一方,小児ではかゆみの客観的指標が得づらい.

そこで本研究は,プロトピック使用前後での,アトピー性皮膚炎のかゆみとの関連が注目されている神経成長因子(NGF)の変化を明らかにすることを目的とした.

【対象と方法】対象は千葉大学小児科,千葉県こども病院アレルギー科,東邦大学佐倉病院小児科に通院している3歳から14歳の小児アトピー性皮膚炎患者10名.
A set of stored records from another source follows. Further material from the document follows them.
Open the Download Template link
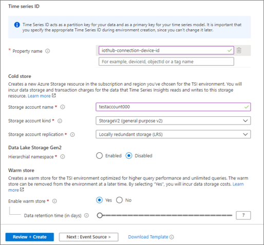 (x=148, y=237)
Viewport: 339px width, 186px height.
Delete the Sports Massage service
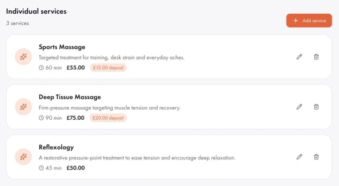click(x=316, y=57)
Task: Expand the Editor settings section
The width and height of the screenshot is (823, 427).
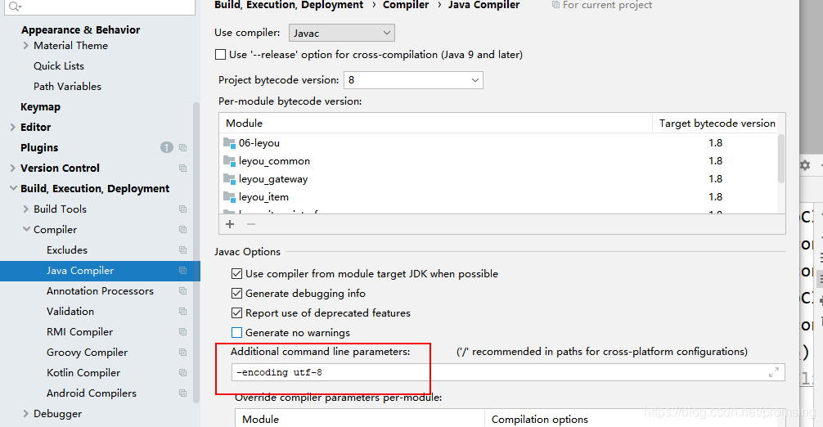Action: (12, 128)
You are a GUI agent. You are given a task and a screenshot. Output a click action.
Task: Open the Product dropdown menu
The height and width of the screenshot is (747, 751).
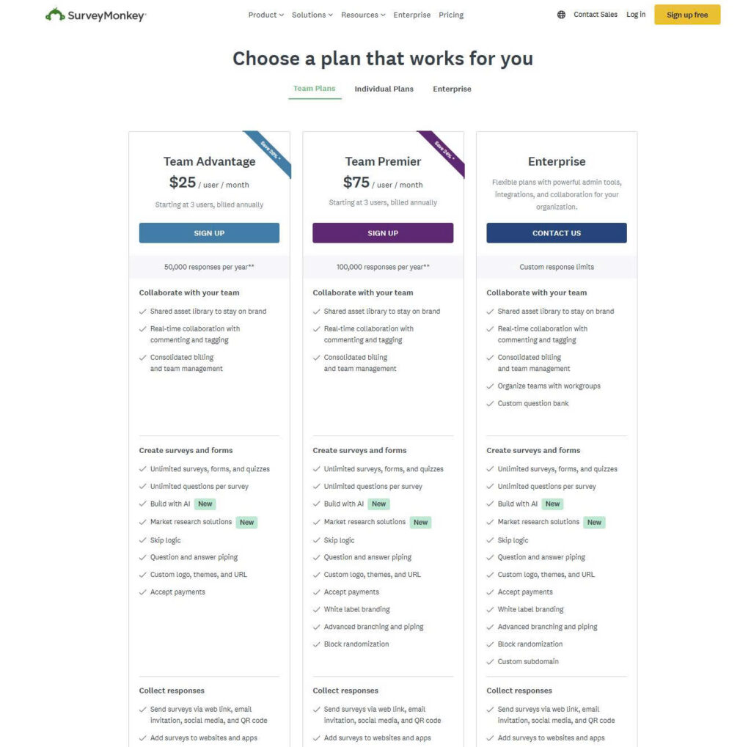[x=265, y=14]

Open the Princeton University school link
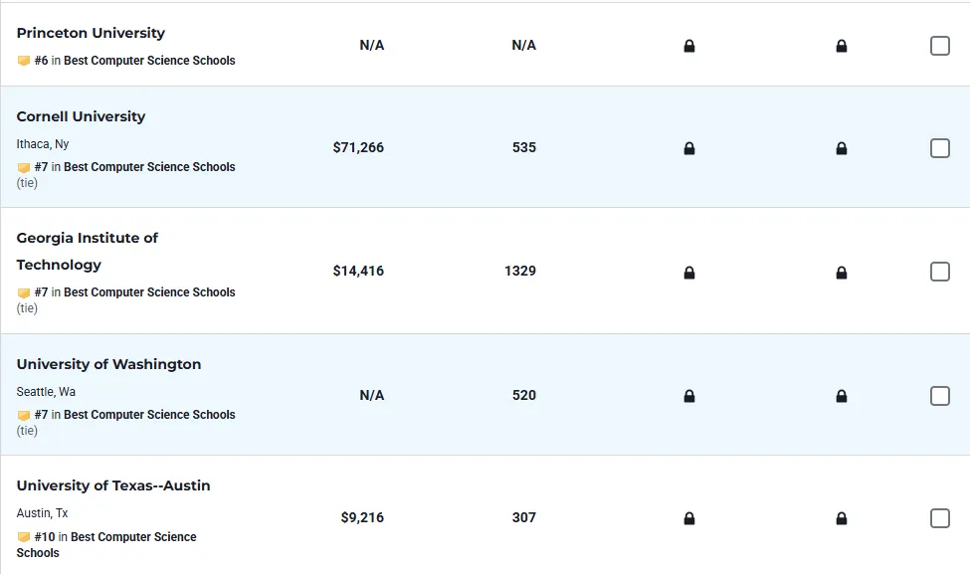(91, 33)
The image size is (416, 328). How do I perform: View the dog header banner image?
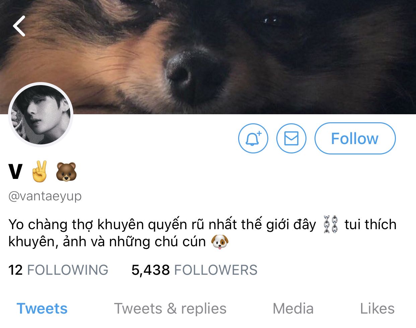point(208,57)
プロトピック軟膏使用前および使用後6週での皮疹・かゆみと尿中NGFを比較した.

【結果と考察】プロトピック使用前後で,皮疹の面積,睡眠スコアには変化がなかったが,紅斑・浮腫,丘疹・小水泡,苔癬化・結節,点状・線状びらんについては統計学的に有意に低下が認められた.

また掻痒スコアも改善が認められた.

尿中NGF/Cre(Cre;クレアチニンとは、体内で利用された老廃物の一つで、筋肉の活用により使われるクレアチンリン酸がエネルギーを発する際に分解されたもの)はプロトピック使用前後で有意に低下していた.

以上から尿中NGF/Creは乳幼児アトピー性皮膚炎の治療効果の客観的評価マーカーとして有用であることが示唆された.